## TASK DESCRIPTION
What is needed is an exact copy of the lines in the listing below, from the one with "The image size is (642, 521)." up to and including the one with "This screenshot has height=563, width=700.", with no other lines.
┌──
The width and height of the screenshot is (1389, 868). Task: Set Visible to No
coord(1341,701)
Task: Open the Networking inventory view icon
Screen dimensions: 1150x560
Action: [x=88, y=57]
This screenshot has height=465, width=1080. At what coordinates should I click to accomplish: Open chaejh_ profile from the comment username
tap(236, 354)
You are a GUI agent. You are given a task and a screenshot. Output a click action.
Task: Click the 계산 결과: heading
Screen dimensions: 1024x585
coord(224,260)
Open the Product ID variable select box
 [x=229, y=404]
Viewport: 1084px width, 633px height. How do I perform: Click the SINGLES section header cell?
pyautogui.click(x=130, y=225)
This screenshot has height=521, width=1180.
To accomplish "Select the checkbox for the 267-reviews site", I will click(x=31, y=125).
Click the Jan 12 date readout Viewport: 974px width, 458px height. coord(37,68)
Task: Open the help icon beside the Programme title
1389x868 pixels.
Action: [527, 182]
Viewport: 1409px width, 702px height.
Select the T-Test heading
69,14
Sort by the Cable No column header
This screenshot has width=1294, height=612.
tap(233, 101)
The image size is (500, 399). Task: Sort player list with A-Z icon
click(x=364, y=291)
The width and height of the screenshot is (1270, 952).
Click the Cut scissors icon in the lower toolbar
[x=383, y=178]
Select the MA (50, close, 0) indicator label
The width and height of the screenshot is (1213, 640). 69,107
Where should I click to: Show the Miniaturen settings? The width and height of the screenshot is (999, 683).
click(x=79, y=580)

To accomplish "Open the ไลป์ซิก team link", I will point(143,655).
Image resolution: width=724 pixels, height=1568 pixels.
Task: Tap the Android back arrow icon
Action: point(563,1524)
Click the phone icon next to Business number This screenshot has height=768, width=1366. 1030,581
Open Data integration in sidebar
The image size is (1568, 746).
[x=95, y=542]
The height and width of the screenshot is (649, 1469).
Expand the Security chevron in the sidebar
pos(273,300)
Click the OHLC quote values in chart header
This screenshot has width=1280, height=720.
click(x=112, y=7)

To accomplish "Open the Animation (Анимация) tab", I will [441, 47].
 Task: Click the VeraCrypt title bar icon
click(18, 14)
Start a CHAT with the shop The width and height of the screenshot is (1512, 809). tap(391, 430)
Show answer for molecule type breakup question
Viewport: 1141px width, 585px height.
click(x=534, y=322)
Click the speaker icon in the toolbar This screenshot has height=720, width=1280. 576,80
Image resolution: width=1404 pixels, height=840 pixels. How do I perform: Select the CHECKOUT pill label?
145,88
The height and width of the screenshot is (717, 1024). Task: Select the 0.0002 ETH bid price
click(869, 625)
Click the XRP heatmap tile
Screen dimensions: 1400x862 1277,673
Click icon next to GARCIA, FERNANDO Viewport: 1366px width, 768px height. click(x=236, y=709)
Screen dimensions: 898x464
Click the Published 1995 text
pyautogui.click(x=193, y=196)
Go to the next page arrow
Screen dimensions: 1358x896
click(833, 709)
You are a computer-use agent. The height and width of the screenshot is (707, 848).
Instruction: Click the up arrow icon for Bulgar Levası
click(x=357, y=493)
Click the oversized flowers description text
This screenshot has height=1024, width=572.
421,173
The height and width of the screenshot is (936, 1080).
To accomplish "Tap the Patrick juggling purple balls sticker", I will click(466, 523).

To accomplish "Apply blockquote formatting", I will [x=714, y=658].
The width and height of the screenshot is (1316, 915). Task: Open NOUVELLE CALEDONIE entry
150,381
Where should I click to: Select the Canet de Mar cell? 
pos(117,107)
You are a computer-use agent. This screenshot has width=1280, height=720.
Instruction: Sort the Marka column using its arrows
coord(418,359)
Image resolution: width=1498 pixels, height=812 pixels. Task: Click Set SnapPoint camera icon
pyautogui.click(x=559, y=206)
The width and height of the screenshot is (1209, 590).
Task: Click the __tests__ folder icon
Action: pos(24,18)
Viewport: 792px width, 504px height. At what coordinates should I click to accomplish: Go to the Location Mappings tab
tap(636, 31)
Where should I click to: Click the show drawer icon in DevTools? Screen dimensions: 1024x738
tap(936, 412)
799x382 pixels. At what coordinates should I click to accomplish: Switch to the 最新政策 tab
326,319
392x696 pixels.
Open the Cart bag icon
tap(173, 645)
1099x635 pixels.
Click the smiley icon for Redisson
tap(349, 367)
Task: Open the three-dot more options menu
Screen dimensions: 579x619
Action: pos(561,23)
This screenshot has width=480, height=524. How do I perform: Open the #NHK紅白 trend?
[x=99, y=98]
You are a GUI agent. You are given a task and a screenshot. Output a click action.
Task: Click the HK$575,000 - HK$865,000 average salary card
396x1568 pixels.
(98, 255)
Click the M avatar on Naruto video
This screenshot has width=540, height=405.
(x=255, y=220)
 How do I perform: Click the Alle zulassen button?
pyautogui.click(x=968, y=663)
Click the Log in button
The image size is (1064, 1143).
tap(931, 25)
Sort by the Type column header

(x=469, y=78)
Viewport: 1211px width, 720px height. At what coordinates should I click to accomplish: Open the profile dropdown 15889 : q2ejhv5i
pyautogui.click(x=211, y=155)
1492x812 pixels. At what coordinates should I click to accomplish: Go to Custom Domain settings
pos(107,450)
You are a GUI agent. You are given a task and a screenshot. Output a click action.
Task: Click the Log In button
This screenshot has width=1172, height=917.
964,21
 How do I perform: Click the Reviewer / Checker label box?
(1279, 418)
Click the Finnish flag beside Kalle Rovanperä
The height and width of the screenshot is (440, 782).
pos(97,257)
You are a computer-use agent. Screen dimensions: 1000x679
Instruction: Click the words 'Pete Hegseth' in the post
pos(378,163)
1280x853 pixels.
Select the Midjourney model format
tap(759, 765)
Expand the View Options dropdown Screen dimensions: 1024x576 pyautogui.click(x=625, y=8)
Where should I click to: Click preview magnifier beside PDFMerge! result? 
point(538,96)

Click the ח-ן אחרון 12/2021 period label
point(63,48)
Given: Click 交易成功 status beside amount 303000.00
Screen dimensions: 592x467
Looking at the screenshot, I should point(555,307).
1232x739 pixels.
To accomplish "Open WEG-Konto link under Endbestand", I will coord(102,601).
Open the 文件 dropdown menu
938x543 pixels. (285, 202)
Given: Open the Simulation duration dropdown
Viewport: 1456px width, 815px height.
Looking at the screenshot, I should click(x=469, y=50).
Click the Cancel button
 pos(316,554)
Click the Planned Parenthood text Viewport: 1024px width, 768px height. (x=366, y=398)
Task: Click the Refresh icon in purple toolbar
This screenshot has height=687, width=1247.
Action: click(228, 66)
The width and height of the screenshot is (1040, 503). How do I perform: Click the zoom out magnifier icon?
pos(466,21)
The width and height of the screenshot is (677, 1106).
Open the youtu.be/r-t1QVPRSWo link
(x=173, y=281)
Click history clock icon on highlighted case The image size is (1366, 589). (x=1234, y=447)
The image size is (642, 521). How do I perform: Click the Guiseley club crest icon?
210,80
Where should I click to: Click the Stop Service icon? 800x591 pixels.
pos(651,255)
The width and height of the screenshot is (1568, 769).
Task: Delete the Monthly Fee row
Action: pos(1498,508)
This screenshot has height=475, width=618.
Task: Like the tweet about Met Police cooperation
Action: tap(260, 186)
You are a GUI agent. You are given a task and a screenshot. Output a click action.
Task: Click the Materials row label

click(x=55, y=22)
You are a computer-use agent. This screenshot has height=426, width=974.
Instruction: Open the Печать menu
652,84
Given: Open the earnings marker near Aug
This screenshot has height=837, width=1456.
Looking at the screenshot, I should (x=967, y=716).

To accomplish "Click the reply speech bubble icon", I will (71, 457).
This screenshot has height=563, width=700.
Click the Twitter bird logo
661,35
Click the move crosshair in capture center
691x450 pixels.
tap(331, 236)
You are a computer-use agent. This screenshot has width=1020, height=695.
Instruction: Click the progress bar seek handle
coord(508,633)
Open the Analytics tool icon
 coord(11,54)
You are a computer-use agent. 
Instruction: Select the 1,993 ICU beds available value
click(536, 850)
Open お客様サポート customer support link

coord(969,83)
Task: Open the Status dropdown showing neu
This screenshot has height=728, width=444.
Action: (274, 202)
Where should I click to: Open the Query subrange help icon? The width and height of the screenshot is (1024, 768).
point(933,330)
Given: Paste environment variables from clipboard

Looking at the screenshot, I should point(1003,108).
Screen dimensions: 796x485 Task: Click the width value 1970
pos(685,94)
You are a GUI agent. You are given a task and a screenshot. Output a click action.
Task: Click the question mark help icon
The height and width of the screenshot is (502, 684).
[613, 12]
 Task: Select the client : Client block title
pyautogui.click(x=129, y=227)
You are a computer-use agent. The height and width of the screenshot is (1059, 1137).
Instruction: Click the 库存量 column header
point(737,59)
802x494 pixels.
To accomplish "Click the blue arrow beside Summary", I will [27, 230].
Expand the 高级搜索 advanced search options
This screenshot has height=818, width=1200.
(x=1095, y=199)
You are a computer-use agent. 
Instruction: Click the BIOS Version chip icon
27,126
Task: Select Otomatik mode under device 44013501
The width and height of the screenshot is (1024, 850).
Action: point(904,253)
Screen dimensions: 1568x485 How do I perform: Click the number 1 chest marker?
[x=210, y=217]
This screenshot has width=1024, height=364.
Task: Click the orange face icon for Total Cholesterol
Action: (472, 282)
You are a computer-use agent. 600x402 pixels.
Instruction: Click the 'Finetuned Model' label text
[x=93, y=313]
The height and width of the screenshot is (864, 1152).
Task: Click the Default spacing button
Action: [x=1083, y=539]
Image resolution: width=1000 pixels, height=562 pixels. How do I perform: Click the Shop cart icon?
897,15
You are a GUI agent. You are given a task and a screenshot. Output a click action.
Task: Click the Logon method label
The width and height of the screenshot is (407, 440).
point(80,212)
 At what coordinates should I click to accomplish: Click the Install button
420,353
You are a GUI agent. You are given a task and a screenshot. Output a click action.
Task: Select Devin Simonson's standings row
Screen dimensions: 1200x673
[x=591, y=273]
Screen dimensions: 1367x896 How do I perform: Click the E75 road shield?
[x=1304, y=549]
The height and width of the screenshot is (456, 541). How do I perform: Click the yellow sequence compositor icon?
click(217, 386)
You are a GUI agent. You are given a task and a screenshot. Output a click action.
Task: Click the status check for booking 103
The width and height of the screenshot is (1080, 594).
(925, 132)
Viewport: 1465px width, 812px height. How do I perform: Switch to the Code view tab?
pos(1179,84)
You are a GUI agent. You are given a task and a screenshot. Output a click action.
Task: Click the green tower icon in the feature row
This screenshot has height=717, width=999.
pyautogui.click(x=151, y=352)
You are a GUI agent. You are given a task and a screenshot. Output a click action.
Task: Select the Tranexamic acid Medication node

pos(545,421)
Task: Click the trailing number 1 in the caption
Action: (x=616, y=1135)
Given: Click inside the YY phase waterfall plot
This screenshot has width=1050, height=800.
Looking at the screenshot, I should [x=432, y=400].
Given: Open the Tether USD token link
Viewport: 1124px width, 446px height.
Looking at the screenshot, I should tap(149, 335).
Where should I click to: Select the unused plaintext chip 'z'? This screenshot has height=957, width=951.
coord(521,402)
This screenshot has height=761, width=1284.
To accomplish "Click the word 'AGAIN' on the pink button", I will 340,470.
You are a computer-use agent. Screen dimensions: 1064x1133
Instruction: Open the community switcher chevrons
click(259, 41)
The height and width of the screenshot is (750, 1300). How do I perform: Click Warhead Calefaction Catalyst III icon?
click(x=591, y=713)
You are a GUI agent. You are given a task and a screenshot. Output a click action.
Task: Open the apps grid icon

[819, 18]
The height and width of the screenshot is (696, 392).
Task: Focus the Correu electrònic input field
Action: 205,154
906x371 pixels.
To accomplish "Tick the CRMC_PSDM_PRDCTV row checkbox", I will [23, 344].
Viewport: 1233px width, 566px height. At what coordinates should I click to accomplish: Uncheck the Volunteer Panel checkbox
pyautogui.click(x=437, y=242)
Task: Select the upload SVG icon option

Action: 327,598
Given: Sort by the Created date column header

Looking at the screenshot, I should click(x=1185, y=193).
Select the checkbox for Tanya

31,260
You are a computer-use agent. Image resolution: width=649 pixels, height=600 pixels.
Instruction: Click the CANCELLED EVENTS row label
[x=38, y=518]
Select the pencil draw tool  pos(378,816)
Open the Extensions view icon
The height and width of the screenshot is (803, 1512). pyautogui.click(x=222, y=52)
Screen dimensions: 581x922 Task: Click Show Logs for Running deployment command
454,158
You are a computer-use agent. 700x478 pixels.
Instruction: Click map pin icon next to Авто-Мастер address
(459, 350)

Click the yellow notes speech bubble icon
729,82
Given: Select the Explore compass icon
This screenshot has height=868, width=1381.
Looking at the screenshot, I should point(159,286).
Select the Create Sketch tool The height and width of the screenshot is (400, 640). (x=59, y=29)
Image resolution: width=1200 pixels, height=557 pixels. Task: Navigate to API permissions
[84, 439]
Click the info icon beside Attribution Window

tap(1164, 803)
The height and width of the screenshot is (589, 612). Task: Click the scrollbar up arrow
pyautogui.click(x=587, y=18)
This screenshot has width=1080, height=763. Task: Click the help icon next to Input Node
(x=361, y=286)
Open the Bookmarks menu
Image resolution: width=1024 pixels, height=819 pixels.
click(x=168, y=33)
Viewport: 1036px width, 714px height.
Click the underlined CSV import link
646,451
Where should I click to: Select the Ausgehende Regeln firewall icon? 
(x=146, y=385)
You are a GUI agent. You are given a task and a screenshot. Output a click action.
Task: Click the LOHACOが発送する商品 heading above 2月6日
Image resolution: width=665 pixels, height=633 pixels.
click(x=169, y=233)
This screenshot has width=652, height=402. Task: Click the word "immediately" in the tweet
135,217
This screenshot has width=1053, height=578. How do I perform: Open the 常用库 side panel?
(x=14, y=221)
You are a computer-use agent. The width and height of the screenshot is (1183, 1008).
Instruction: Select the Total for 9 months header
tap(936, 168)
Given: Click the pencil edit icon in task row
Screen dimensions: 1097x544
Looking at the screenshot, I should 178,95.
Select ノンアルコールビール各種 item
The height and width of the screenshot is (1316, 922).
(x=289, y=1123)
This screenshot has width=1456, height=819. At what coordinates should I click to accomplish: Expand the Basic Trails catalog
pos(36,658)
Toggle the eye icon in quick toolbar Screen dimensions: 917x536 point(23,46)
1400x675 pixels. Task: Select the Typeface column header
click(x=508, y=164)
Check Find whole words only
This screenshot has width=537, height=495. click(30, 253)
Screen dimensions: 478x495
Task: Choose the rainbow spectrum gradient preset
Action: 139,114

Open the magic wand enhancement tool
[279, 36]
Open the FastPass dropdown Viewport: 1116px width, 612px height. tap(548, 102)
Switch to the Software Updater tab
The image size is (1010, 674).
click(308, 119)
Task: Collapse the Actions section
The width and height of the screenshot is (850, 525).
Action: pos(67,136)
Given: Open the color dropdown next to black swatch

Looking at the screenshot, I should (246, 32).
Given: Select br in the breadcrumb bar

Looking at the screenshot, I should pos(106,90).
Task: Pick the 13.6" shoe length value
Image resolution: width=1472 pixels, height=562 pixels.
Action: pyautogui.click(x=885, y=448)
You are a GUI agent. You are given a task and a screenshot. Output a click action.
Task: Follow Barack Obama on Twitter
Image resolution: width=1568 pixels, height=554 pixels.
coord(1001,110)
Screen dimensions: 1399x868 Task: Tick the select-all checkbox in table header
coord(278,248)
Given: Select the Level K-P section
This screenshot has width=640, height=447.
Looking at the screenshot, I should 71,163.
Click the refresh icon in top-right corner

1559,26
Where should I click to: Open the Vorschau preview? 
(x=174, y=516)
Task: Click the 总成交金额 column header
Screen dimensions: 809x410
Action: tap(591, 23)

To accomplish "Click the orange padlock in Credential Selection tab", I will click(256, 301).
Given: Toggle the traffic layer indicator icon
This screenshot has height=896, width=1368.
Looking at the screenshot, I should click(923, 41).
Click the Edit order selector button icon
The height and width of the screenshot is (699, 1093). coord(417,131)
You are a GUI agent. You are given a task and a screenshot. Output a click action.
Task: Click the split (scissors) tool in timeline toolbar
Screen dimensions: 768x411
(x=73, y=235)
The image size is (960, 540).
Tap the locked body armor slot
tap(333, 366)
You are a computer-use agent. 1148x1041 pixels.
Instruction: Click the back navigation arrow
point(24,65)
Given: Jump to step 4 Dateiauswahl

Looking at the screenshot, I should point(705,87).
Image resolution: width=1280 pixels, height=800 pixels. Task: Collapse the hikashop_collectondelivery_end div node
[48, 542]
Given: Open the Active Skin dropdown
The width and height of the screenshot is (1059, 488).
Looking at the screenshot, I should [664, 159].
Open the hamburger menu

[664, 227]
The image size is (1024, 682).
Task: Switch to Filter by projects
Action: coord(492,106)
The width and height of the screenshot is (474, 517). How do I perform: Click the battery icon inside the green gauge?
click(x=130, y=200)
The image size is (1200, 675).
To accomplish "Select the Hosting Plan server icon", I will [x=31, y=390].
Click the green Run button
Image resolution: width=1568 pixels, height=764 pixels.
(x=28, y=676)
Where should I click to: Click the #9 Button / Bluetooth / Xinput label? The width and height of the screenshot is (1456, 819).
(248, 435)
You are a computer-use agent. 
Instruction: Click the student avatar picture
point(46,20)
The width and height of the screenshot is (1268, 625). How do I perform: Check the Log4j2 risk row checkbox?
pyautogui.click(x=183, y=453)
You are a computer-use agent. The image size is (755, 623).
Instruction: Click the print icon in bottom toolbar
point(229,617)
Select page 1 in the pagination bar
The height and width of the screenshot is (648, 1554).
└──
## RESPONSE TO THIS TASK
The image size is (642, 521). How do I perform: Click the Guiseley club crest icon?
210,80
Where should I click to: Click the Stop Service icon? 800x591 pixels.
pos(651,255)
The width and height of the screenshot is (1568, 769).
Task: Delete the Monthly Fee row
Action: pos(1498,508)
This screenshot has height=475, width=618.
Task: Like the tweet about Met Police cooperation
Action: tap(260, 186)
You are a GUI agent. You are given a task and a screenshot. Output a click action.
Task: Click the Materials row label

click(x=55, y=22)
You are a computer-use agent. This screenshot has height=426, width=974.
Instruction: Open the Печать menu
652,84
Given: Open the earnings marker near Aug
This screenshot has height=837, width=1456.
Looking at the screenshot, I should (x=967, y=716).

To accomplish "Click the reply speech bubble icon", I will (71, 457).
This screenshot has height=563, width=700.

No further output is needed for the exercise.